17 de agosto 2020 | Devoción Matutina para Jóvenes 2020 | La audacia de la juventud

UNA NUEVA VERSIÓN DE TI

Lecturas devocionales para Jóvenes 2020

 

“Hay tres valientes, y hasta cuatro, que tienen un paso airoso: el león, el animal más terrible, que no huye ante nada ni ante nadie; el gallo orgulloso, el macho cabrío y el rey que marcha al frente de su ejército’’ (Proverbios 30:29-31, DHH).

Alejandro III de Macedonia (356-323 a.C.), más conocido como Alejandro Magno, fue uno de los líderes militares más brillantes de la historia. Desde niño mostró interesantes rasgos de personalidad: energía, sensibilidad y ambición. Se dice que a los dieciséis años tuvo que repeler una insurrección; Aristóteles, el eminente filósofo y maestro del príncipe, le dijo que aún era prematuro participar en luchas armadas, a lo que el muchacho respondió: “Si espero perderé la audacia de la juventud”.

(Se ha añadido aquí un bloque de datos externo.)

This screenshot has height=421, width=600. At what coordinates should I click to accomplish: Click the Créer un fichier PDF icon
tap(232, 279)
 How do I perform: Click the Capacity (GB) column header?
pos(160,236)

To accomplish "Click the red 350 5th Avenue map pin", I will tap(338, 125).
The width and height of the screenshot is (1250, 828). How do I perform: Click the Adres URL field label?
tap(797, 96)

A la muerte de su padre, Filipo II, Alejandro ascendió al trono e inició su invasión de Asia Menor en 334 a.C. con un ejército de cuarenta mil hombres. La forma de motivar a sus soldados y la capacidad de ir siempre al frente de sus batallones lo hacía un líder irresistible. Las victorias se sucedían una detrás de la otra. Pero el momento crucial llegaría el 1° de octubre de 331 a.C. en ocasión de la batalla de Gaugamela, a unos 27 kilómetros de la actual Mosul (Irak). El poderoso ejército medopersa contaba con más de doscientos cincuenta mil efectivos, e incluía escuadrones de infantería, mercenarios, caballería, arqueros, carros falcados y elefantes de guerra. Del otro lado, el ejército macedonio contaba con siete mil jinetes y cuarenta mil infantes. Pero los movimientos del ilustre monarca heleno abrieron los flancos persas y ocasionaron la huida de Darío III, ante lo cual su ejército abandonó el combate. Aquella derrota marcó el final del Imperio medopersa. A partir de entonces, Alejandro llegó a ser el soberano del Oriente.

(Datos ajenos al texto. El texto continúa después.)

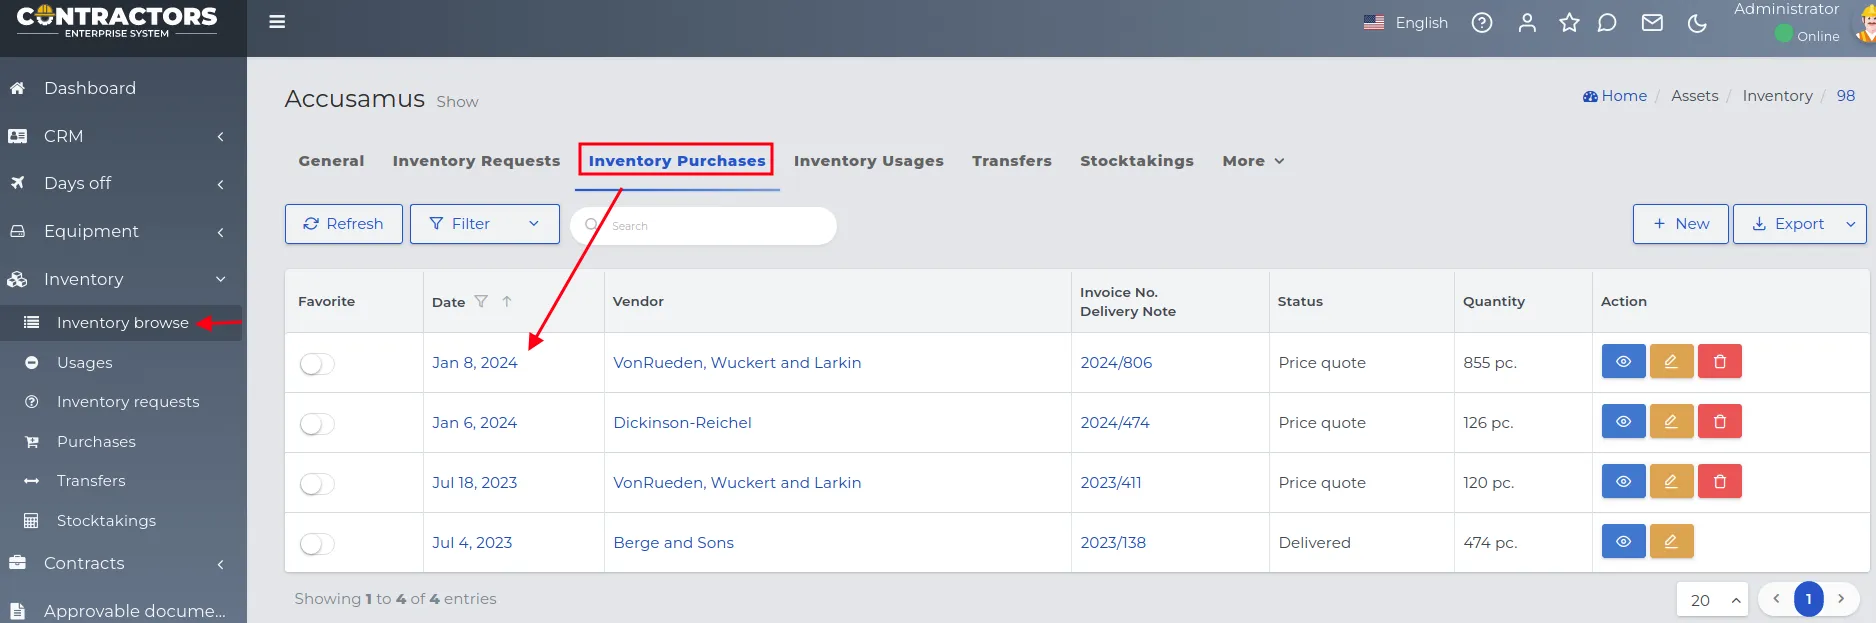Toggle favorite for the Jul 18, 2023 purchase
The width and height of the screenshot is (1876, 623).
(x=317, y=483)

Desde una perspectiva numérica, Alejandro tenía pocas posibilidades para derrotar a sus enemigos persas, sin embargo, el líder griego tenía la “audacia de la juventud”, que lo motivaba a perseverar en el alcance de sus metas. Es cierto, la audacia de la juventud puede impulsar a un joven a realizar sueños que parecen difíciles de alcanzar: obtener una beca a través del colportaje para estudiar en una universidad cristiana, iniciar tu propio negocio, casarte con la persona que amas o trabajar en otro país.

¿Acaso eres de los que tiene pocas posibilidades de alcanzar sus sueños en este mundo? Pues bienvenido al club. Pero tienes una gran ventaja: la audacia de la juventud. ¡Aprovecha este momento!

Este día pon tu juventud en las manos de Dios para que él te ayude a aprovechar esta maravillosa etapa de la vida.